A ad occhi chiusi GIANRICO CAROFIGLIO
bellissima tutta la serie Guerrieri

R rinascimento privato MARIA BELLONCI
per chi ama il periodo i libri della Bellonci sono meravigliosi

I i pilastri della terra KEN FOLLETT
fantastico!

E enigma ROBERT HARRIS
i codici segreti nazisti vengono criptati da un potente macchina l’ENIGMA ,bisogna al più presto decifrarli visto che sono stati cambiati….

L la cattedrale del mare ILDEFONSO FALCONES
La storia della costruzione di Santa Maria del mar a Barcellona

L la forma dell’acqua ANDREA CAMILLERI
il primo della serie Montalbano,tra i migliori!

A anonimo veneziano GIUSEPPE BERTO (scenografia del film)
da leggere ascoltando le musiche del film……

Per ogni lettera ho scelto così,un po’ a caso tra i miei libri preferiti ma tanti ce ne sarebbero ancora stati!ho cercato di mettere un titolo per ogni genere narrativo tra quelli che prediligo.
Nel mio nome manca la P e ho dovuto saltare “per chi suona la campana”che resta sempre per me IL ROMANZO ,ci fosse stata la S avrei senz’altro messo “sostiene Pereira”,con la N “niente di nuovo sul fronte occidentale”, ancora una I per il mio commissario preferito “il commissario Bordelli”….. e via di questo passo non finirei mai …ma… visto che devo chiudere lo faccio con la Z di “Zorba il greco”!!!!!!!!

EXPO e un po’ di …laghi!

Sono stata un settimana in Valsesia,per poi da li andare sia all’expo sia un po’ in giro per i laghi vicini visto che avevo invitato amici che non conoscevano la zona.
Il lago d’Orta è uno di quei posti dove non mi stanco mai di andare, ogni volta scendere nella piazzetta di Orta e passeggiare lungo lago mi emoziona come se non ci fossi mai stata! Ci sono ville da sogno con le loro darsene,pontili che si specchiano nelle acque tranquille del lago e alberghi da favola! in una di queste ville è ambientato un bel giallo di Polillo “il pontile sul lago”,un altro romanzo dello stesso autore”il convento sull’isola” si svolge nell’isola di San Giulio che è incantevole!
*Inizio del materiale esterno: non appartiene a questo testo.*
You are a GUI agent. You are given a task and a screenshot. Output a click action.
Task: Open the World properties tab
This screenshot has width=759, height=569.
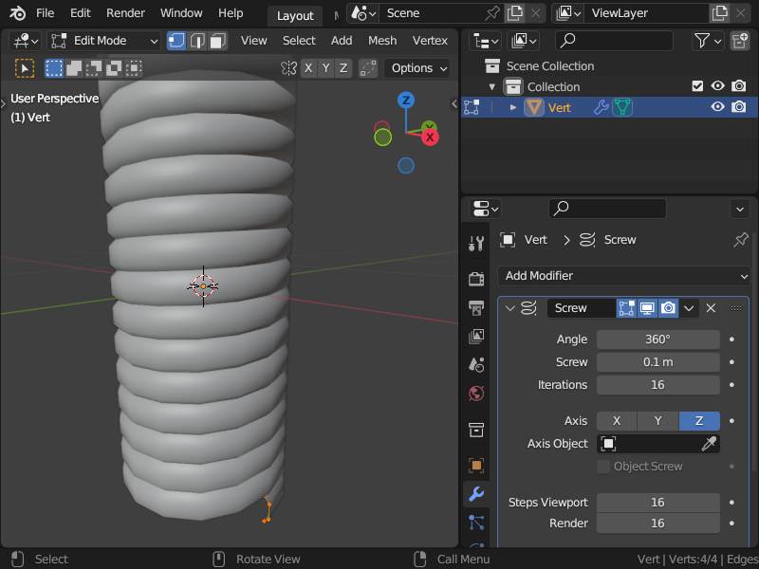click(476, 394)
IMG_2116Ora scrivo qualcosa sull’EXPO,la visita inizia dal padiglione zero che rappresenta nelle varie sale la storia alimentare dell’uomo.
Si arriva poi al lungo corridoio dove si trovano tutti i padiglioni espositivi, un bel impatto visivo!
Consiglio scarpe da ginnastica e soprattutto tanta voglia di camminare!!!!!
Ho visitato una ventina di padiglioni e ho avuto l’impressione che molte nazioni abbiano un po’ tralasciato quello che era il tema dell’esposizione e che ci sia stato un abuso di materiale audio-visivo e di effetti speciali creati con luci,laser e similari che a me dopo un po’ hanno annoiato…..
Non sto qui a fare un elenco di pregi e difetti delle cose viste,scrivo due righe sul padiglione francese che mi è piaciuto molto, vi si accede attraverso un corridoio-giardino con tre diversi paesaggi agricoli e all’interno ,in un sorta di grotta che rappresenta un mercato coperto, sono appesi prodotti tipici e utensili ,si finisce con un invito ad assaggiare le prelibatezze della cucina francese
Di notte molto bello lo spettacolo intorno all’albero della vita:luci che formano cascate di colori mentre una musica molto coinvolgente fa da sottofondo


Ovviamente una volta sola non basta per vedere tutti i padiglioni e penso di tornare a settembre per completare la visita!

Dopo una giornata o meglio un maratona espositiva ci voleva un pomeriggio di relax sul lago Maggiore ,la pioggia ha un po’ rovinato il tutto o meglio,avrei voluto il sole per i miei amici che non avevano mai visto Stresa e le isole Borromee ma a me il lago quando piove piace tantissimo!!!!


Quando mi trovo da quelle parti non riesco a non andare a vedere il San Carlone!
E….mi viene sempre mi mente il romanzo di Piero Chiara “sotto la sua mano” che racconta ai lettori la leggenda secondo la quale la statua fu costruita con le palle,più correttamente testicoli!, del colosso di Rodi!!!!!